The IORP II Directive, originally transposed into Irish law in 2021, was designed to enhance governance, transparency and risk management across European occupational pensions.

The Irish Pensions Authority has since made it clear that singlemember arrangements, even if well-run, do not meet the directive’s standards.

A five-year derogation was put in place, allowing existing schemes to continue temporarily. But that window closes next April.

The question facing pension holders is not whether change is required, but what form that change should take.

A number of alternative structures are available: Personal Retirement Savings Accounts (PRSAs), Personal Retirement Bonds (PRBs), Approved Retirement Funds (ARFs), and, in certain cases, overseas arrangements.

Each has its own particular pros and cons. But for those seeking continuity in terms of funding flexible investments and advice, one structure takes precedence: the master trust. Self-directed master trusts are likely to be the option of choice for those seeking a pension structure that is most closely aligned with the benefits provided by one-member arrangements.

This model is gaining traction for good reason.

It preserves much of the autonomy that made single-member schemes appealing, while introducing the scale, compliance and oversight demanded by the new regulatory framework.

For professionals and owner-directors used to tailoring their financial strategies closely to their goals, it offers a familiar degree of flexibility within a more robust institutional wrapper.

This call to action also presents a chance for individuals to bring their pension strategy into alignment with wider financial objectives.

The increased Standard Fund Threshold (SFT), announced in Budget 2025, allows high earners to build retirement benefits of up to €2.8m by 2029, significantly more than the previous €2m cap.

This creates renewed opportunity for those with the means to contribute, provided their chosen structure supports it.

New limits introduced in January on employer contributions to PRSAs have altered their attractiveness as a funding vehicle for company directors and owner-managers.

What was previously a flexible catch-all pension structure may now fall short for those seeking to maximise retirement funding through their businesses.

For many, pensions have been an area of passive planning, set up once, reviewed infrequently and often siloed from broader financial strategy.

That approach is no longer fit for purpose.

Regulation has forced a decision, but the more strategic view is to treat this moment as a reset. A chance to take control.

Pension
Pensions have long played a central role in the financial strategies of this group, but rarely through conventional means.

Time is now a factor. Significant financial transitions shouldn’t be carried out last-minute.
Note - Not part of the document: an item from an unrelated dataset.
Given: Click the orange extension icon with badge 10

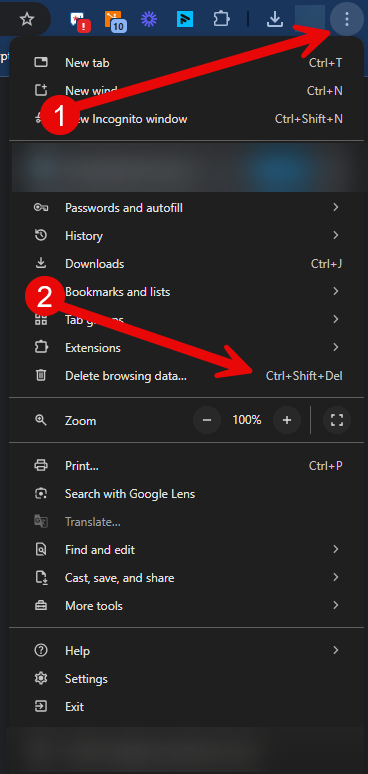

Choosing the appropriate structure, aligning it with your goals and ensuring a smooth migration of assets and strategy all require careful consideration.

Those who act early will have the space to make deliberate, well-supported decisions.

Those who delay may find themselves reacting under pressure, with fewer opportunities and greater risk of being funnelled into default options that prioritise compliance over fit.

The real opportunity lies in treating this not as a compliance burden, but as a chance to build a better plan for the future.